Long story short, I have at least two options:
- Turn off autocommit, meaning user’s won’t be able to see documents as soon as they may like
- Increase the netTimoutForStreamingResults value. This is great for MySQL and I have verified it works, but is not a generic value for other DBs, which our code supports
I am still deciding on what to do, and also thinking of some other options that can decouple DB retrieval from the indexing process. At any rate, I wanted to post the cause of my seeing this exception, because I did not see anyone else with this exception whose cause was due to a timeout during ResultSet processing and hopefully it will save them some time.

I avoid this by running my queries with limits while I reindex. So, you might query 100 rows at a time from your db, index them, then query the next 100 rows. You could also split up the indexing work across many machines with this approach then merge your index together after each separate process is finished. Or maybe use the new federated index features from solr. Happy indexing!
We use a queue (MSMQ) between database and Lucene, as well as between web crawlers and Lucene, that way indexing is asynchronous and you never get any such time out errors. Load up the queue from the database, and let SOLR index from the queue. You only need a small service to watch for new items in queue and submit to SOLR.

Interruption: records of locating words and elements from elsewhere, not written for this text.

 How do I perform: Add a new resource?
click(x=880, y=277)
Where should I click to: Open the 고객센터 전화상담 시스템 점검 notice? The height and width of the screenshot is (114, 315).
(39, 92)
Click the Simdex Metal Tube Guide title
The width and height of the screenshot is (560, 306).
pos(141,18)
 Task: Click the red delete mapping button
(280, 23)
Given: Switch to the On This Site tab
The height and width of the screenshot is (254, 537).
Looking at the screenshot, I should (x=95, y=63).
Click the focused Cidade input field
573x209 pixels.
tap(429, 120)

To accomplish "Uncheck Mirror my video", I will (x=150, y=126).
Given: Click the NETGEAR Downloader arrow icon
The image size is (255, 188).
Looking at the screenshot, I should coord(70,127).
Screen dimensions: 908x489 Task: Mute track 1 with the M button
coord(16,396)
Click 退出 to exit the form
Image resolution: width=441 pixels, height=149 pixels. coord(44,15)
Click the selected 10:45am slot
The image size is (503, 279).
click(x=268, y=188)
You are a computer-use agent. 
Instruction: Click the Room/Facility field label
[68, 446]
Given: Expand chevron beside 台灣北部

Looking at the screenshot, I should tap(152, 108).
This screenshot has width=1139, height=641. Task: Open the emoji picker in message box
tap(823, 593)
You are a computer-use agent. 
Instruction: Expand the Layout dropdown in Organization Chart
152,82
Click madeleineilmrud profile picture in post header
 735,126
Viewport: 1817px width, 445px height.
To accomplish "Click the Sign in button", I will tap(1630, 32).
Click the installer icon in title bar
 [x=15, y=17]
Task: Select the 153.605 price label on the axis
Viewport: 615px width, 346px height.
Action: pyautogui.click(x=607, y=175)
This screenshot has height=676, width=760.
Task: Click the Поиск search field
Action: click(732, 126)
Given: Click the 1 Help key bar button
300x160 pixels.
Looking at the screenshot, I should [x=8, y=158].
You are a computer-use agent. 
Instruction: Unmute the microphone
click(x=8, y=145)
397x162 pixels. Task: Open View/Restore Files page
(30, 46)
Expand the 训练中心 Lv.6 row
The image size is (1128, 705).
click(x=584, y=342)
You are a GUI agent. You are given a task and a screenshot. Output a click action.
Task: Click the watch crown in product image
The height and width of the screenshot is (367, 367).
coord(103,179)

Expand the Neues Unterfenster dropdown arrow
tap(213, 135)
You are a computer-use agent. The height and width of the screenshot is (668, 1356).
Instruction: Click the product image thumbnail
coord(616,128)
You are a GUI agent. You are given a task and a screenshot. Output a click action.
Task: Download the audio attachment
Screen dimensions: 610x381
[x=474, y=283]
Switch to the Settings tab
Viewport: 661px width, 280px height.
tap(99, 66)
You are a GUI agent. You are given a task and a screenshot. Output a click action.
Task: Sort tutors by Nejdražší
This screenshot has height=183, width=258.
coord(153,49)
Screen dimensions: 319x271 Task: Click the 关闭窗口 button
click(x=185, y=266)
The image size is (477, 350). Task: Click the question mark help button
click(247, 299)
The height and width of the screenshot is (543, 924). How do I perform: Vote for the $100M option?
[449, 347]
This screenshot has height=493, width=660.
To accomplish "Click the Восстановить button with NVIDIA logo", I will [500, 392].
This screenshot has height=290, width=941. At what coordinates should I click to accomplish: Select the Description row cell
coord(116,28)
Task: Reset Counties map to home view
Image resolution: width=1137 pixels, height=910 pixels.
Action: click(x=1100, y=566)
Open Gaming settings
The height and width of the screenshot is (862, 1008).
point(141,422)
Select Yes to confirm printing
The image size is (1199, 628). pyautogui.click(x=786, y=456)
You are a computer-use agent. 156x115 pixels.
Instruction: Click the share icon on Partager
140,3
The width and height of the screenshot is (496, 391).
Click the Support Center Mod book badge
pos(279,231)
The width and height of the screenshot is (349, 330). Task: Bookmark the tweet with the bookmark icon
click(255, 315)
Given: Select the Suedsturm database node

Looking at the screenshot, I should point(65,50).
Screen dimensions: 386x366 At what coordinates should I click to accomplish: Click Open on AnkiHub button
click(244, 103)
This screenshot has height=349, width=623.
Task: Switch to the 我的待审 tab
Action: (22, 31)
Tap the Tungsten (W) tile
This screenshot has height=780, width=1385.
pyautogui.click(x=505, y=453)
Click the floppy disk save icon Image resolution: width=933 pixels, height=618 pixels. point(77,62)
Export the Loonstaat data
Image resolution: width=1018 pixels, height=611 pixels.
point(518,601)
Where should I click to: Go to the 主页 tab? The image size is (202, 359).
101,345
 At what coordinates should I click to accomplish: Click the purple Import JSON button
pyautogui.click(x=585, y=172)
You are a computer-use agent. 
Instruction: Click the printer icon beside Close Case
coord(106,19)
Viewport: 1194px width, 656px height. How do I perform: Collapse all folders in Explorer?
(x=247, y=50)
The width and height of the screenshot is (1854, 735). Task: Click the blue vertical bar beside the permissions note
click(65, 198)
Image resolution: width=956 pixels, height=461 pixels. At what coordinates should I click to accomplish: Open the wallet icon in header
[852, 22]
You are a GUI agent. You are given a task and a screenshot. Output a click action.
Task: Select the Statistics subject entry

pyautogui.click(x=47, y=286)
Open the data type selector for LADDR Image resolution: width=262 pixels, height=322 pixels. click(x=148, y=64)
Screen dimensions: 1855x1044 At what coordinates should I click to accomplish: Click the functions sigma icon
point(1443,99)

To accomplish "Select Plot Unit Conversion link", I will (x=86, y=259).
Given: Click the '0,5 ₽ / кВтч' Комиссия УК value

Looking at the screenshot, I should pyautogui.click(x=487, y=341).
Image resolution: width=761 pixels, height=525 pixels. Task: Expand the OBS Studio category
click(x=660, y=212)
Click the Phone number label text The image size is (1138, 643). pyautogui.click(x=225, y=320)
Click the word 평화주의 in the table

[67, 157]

This is one of the reasons DataImportHandler re-opens connections inactive for more than 10 seconds because there is no JDBC driver-independent way of managing time-outs.
Bob, I am looking into the queue approach, as that seems most useful. Shalin, you are definitely right on connection timeouts, but this was on the ResultSet, so you’d have to reexecute the query (or automatically page, as Archie suggests) I think.